Quase imediatamente após a chegada, Pequim anunciou exercícios militares com munição real no entorno de Taiwan, virtualmente cercando a ilha. Trata-se de uma jogada delicada: com a quantidade de embarcações americanas circulando na região há dias, um erro de cálculo poderia levar a repercussões imprevisíveis.

Parte dos mísseis usados nesse exercício, inclusive, chegou a cruzar a fronteira das águas taiwanesas e internacionais, aterrissando próximo ao Japão. Tóquio reclamou, interpretando o incidente como uma escalada no discurso bélico chinês contra os japoneses.

  • Economicamente, a China também mandou um recado de desaprovação e bloqueou a importação de mercadorias de 35 empresas taiwanesas. Entre os produtos banidos estão biscoitos, doces, itens de pesca e frutas;
  • Executivos de companhias de tecnologia –como das áreas de produção de equipamentos médicos, gerenciamento de cadeia fria e geração de energia solar– também foram proibidos de entrar no território continental chinês;
  • Até agora, porém, nenhuma restrição foi adotada contra a indústria de semicondutores, da qual a China continua dependente e que Taiwan lidera mundialmente.

Por sua parte, Nancy Pelosi publicou no jornal Washington Post um longo ensaio em que explica os motivos da visita. A deputada democrata diz que os americanos devem se lembrar da "promessa solene em apoiar a defesa de Taiwan" e "considerar quaisquer esforços para determinar o futuro da ilha por outros meios que não pacíficos como uma ameaça à paz e à segurança regional no Pacífico."

Por que importa: A visita de Nancy Pelosi pode ter um simbolismo forte dado o cargo que ela ocupa, mas não serve para dissipar uma dúvida que ronda a região há vários anos: se a China atacar, os Estados Unidos socorreriam Taiwan?

Décadas atrás, a resposta seria quase certamente positiva, mas o crescimento econômico chinês e a modernização das Forças Armadas por Pequim poderiam tornar este um conflito custoso e difícil demais de se justificar em Washington.
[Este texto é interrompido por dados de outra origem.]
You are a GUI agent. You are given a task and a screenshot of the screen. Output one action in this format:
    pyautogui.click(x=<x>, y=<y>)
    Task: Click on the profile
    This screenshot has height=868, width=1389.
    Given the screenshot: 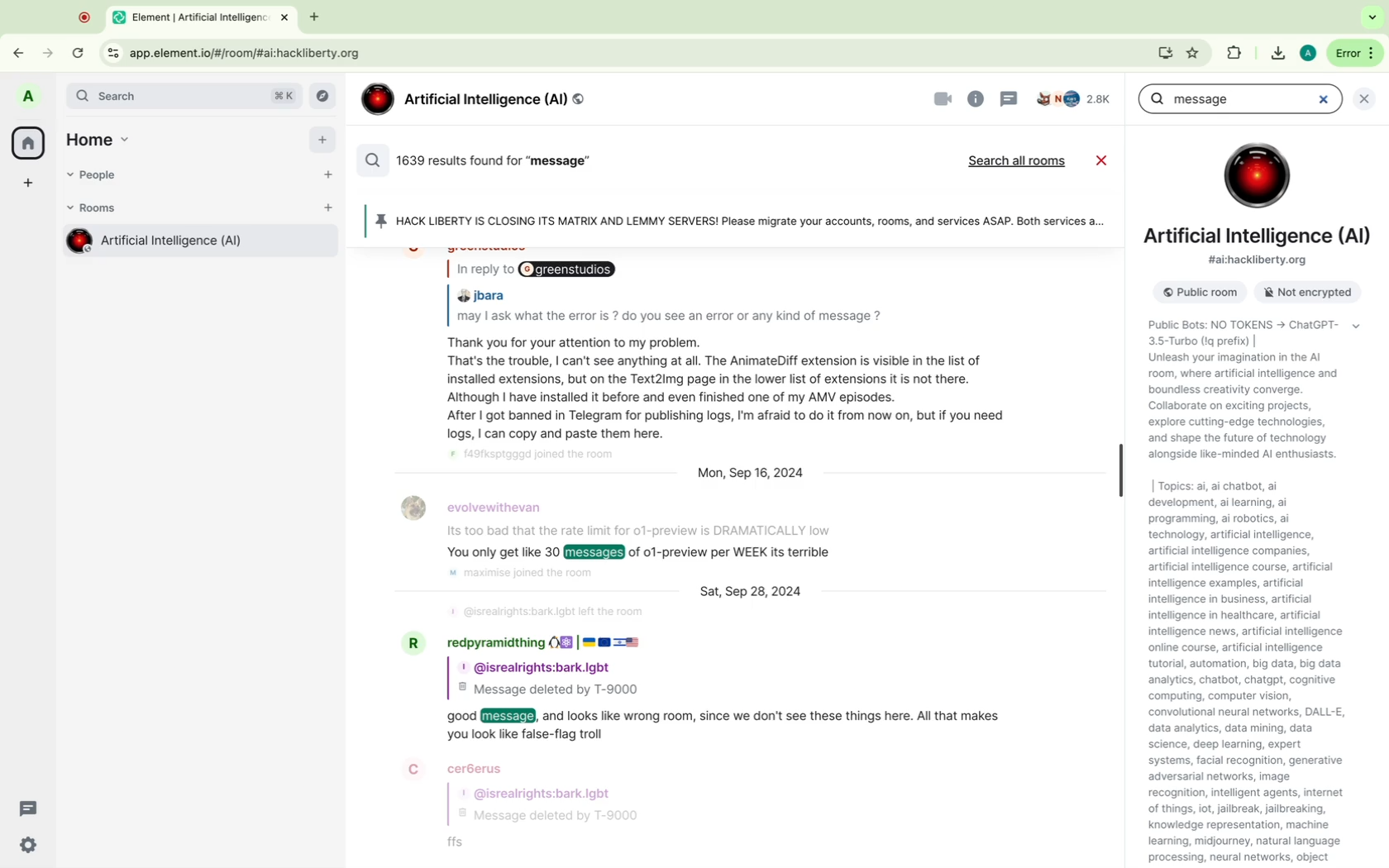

Ao mesmo tempo, abster-se de agir passaria a aliados naquela região a impressão de que não é possível contar com a boa vontade americana, levando a uma corrida armamentista difícil de controlar.

dica da semana

Você já deve ter lido bastante sobre as repercussões políticas da visita de Nancy Pelosi a Taiwan, mas se quiser entender os dilemas militares envolvidos na questão, recomendo assistir a este vídeo do coronel da reserva Paulo Roberto da Silva Gomes Filho. Ele também falou sobre o assunto no nosso blog na Folha.

o que também importa

Um periódico do Partido Comunista Chinês divulgou na quinta (4) um artigo em que instiga a mídia estatal a usar "ofensa como meio de defesa" no trato com questões sensíveis ao país.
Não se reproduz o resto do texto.